Compilation. Released 2009.  

BBC Review

The ultimate rarities collection from the ultimate hard rock band.

Greg Moffitt 2009

Considering that AC/DC passed their creative peak over 25 years ago, their current popularity is astonishing. Despite the quality of 2008’s Black Ice, most of the Aussie rockers’ later career has been defined by occasionally outstanding songs rather than truly great albums. They’re the ultimate ‘legacy’ band, and if the runaway success of the gargantuan Black Ice tour is anything to go by, they’ll happily end their days touring on the back of the classics they cut between 1975 and 1981.

Nothing less than the ultimate box set is good enough for the ultimate legacy band, and Backtracks fits the bill. Three CDs, two DVDs, one LP, a 164-page hardback photo book and a stack of stickers, badges and other memorabilia, all packaged inside an actual working guitar amplifier, and just in time for Christmas. Mind you, aside from giving Santa a hernia, a few long-suffering AC/DC widows might baulk at the £150 price tag.

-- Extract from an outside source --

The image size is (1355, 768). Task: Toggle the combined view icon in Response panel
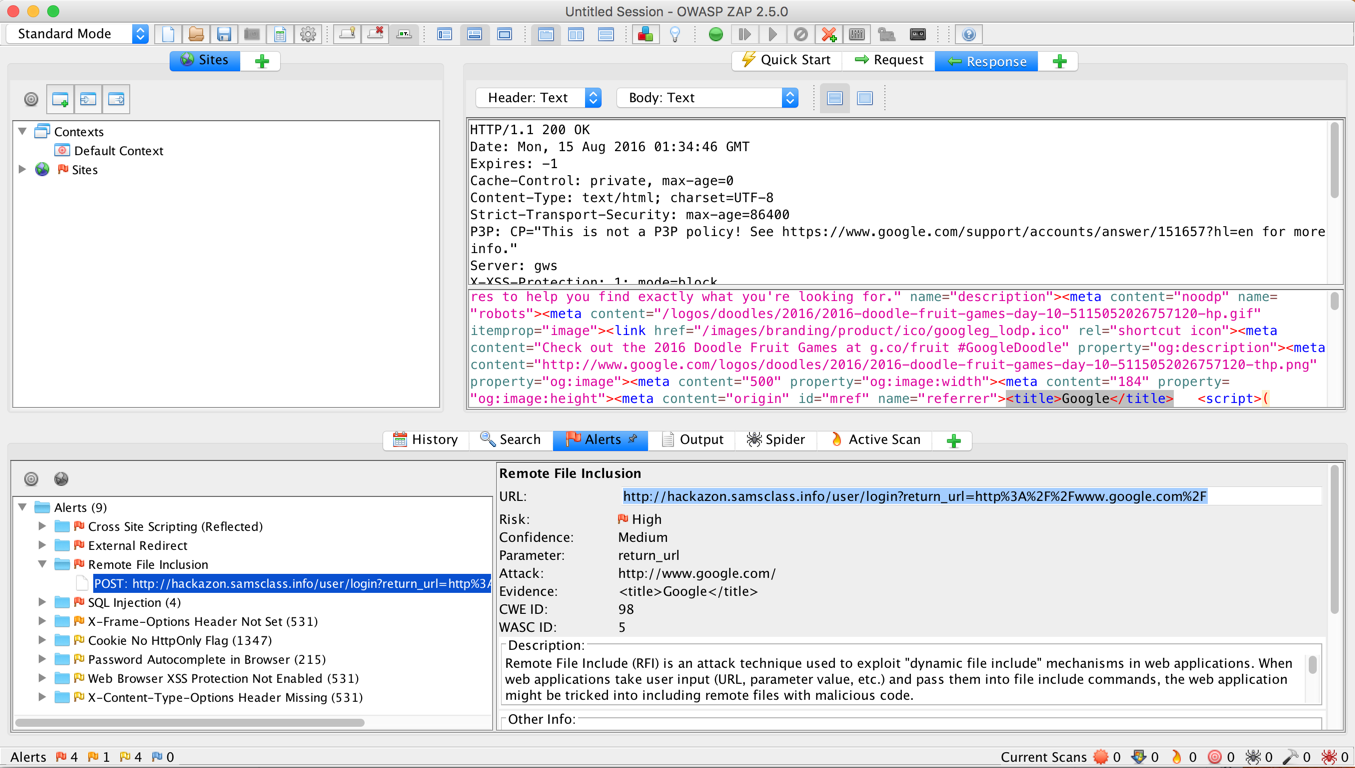click(865, 98)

Disc one contains 18 rare studio recordings, many on CD for the first time. Australia-only tracks, movie soundtrack songs, B sides and further bonus material comprise fascinating listening. Some, such as Love Song and Fling Thing really break the traditional AC/DC mould, while the more recent Down on the Borderline is a perfect example of a song way too good to have been consigned to the flipside of a single.

Discs two and three bring together no fewer than 29 rare live tracks spanning the years 1977-2000. Presented in chronological order, from bloody-knuckled bad boys rocking Australia’s toughest bars to today’s arena-busting juggernaut, the life of the band is here in its electrifying, neck-snapping glory.

DVD one offers promo videos and ‘making of’ featurettes from 1991 to the present day. It’s not the sort of thing even the most ardent fan would watch more than once, which cannot be said of the second DVD, a 19-song performance filmed at Munich’s Circus Krone in 2003. Stripped of most of their impressive stage props, this is AC/DC as close to club form as you’re ever going to get these days, playing a bunch of rarities to boot. The cannons still blow the roof off during For Those About to Rock, of course, but overall this is a ballsy, back-to-basics reminder of why AC/DC are one of the greatest bands in the world. No frills, plenty of thrills, thank you and good night.